Wednesday, December 20, 2006


Through speaking with people who know me it's become obvious that this blog is a bit of a downer. I don't know how to lighten the tone and I don't want it to sound like this job is always so heavy. I work with middle school kids because they're hilarious. My job involves hanging out with kids all day. And I don't even have a set curriculum that I have to get them through. I'm not held accountable for their test scores. And their behavior is not thought of as a reflection of my work. Like everyone I would rather work less - 30 hours a week would be about right - but I love my job. There's no other career type of job I can imagine having. So, no worries about me. I report to you what may be heavy and tragic but there's a lot of laughter and fun. My job rules.

Friday, December 15, 2006

Slow Week

There were no real emergencies this week but a slow week here is rather eventful anyway. For your enjoyment and edification (and edubacation), what follows is a list of things that happened during this uneventful week to the ten students I currently have on my caseload:

- a student who had been spitting out his meds decided he was going to take it now because he could notice a decline in his behavior when he was off his meds
- a student asked if he could have his schedule switched so that he would have no classes with his best friend because now, after failing every thing in the 1st marking period, he wants to get good grades and can't do that when his best friend is around
- 4 students caught up completely on all of their missing work
- a plan was formulated with an outside agency to get one student help with drug use
- I was called an idiot 4 times by a student who loves me (He didn't understand his math test; he completed it later following some reteaching.)
- two students came all week without their meds - this caused endless quiet cursing on the part of one and chasing, spitting and general over-excitement on the part of the other
- a student was able to attend the holiday dance for the first time in three years
- two students attended principal's lunch on the recommendation of their general education teachers
- a parent told me her child could decide for himself whether to take his meds or not and she was only doing it to satisfy "outside sources"
- a student became the highest achiever in his math class to date for the 2nd marking period
- a student received in-school suspension for wearing gang related apparel to school
- a student was suspended for two days for threatening and intimidating another student
- a student received five stitches when another student kicked open a door that smacked him in the face
- our most notorious work avoider completed the final draft of a major project in his humanities class
- a student couldn't stop talking about getting to visit his dad this coming week
- ditto for another student but his mom
- a student made a song using Garage Band and played it for me

And more, always more.

Friday, December 08, 2006

Return to Medlandia

I asked a student to promise to stop by the nurse's office to take his meds on his way from my class to lunch. This is a student who doesn't like to take his meds and whom I've had to walk to the nurse's office in order to ensure that he got there. Before I started escorting him he would skip it and have to be called out of his class and to the nurses office following lunch. Though he promised he would actually do it this time, I found out he skipped the office and went straight to lunch when I stopped by the nurse's office five minutes later. So I tracked him down in the cafeteria where he was chowing on a plate of nachos. I asked him why he didn't stop by the nurse's office to take his meds and he said, "Because it's Friday." That seemed reasonable to me. I suppose I could have coerced him into leaving the cafeteria right then or told him he couldn't go to recess now or taken some other form of revenge. But I just asked him to take his meds before he went to his class after recess. He did.

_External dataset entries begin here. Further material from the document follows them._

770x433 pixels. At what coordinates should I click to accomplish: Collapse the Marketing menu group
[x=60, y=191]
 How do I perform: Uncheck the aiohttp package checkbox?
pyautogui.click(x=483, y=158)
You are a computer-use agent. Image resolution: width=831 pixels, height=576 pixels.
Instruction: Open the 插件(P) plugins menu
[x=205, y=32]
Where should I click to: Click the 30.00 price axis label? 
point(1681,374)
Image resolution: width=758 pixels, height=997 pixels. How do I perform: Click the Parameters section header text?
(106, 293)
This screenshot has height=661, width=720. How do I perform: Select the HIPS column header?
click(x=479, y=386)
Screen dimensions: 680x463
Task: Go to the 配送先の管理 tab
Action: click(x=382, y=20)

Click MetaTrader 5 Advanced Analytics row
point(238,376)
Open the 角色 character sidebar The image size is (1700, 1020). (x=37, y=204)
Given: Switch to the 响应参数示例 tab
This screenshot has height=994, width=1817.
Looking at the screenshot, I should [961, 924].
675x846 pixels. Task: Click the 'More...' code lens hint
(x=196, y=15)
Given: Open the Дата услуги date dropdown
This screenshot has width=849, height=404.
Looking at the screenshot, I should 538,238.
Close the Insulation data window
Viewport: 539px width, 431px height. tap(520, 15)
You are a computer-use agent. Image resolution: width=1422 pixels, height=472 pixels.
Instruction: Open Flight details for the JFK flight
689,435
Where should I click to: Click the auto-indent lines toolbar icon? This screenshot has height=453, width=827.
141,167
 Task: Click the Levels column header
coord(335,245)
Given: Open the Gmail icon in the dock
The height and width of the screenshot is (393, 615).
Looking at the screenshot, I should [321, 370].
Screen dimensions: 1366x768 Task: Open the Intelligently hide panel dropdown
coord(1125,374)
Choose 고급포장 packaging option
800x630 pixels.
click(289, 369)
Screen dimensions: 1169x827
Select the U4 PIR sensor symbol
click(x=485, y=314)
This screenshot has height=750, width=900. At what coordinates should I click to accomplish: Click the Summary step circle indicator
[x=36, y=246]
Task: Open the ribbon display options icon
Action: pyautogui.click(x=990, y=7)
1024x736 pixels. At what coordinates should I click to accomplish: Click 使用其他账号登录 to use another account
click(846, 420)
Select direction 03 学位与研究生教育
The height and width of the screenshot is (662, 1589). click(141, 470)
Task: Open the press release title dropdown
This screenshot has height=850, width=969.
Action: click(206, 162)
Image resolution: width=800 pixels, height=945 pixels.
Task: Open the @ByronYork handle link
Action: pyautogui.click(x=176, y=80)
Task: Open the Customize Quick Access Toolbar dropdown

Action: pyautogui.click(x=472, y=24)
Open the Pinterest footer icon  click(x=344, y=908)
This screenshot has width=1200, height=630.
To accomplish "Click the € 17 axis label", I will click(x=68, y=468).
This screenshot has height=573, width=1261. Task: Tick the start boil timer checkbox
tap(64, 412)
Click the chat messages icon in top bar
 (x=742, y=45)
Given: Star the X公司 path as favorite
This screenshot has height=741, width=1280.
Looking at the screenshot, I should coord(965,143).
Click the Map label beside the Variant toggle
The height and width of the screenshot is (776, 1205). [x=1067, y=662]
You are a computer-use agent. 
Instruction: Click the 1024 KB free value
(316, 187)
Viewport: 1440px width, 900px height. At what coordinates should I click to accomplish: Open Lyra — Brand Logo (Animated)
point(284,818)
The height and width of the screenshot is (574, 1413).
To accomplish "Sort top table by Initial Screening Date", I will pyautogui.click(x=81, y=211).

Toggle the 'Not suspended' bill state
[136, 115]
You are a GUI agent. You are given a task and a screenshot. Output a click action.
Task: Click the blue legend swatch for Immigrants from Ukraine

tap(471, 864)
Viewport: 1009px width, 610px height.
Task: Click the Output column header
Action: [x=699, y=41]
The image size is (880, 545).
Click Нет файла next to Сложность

Tuesday, December 05, 2006

Meds? Meds. Meds!

One of my students takes a very small dosage of meds for ADHD. This student just told us he has been faking it for the past three weeks. He says that when he takes the meds he can focus but he can't do any thing. When he doesn't take his meds he can learn and do whatever he wants. This is true, I think. He's one of those rare people who can actually multi-task if one of the tasks is listening and the other doesn't require much concentration. The part he leaves out is that he gets frustrated and destructive when he's off his meds. But he sat in the office and cut box tops for an hour quite happily. At that point he could talk a little bit about what got him removed from class. Today I bought a football to play catch with him when he needs to have something in his hands when he's frustrated. We'll see.

Another student is perfectly well behaved and hardworking here. At home he throws things, yells at his guardian, walks out of the house and possibly hits people. Apparently he takes his meds regularly.

A third student had a very long history of violent incidents and was 5 years behind in reading and math. He recently was transferred to a therapeutic day program. He's never been on meds.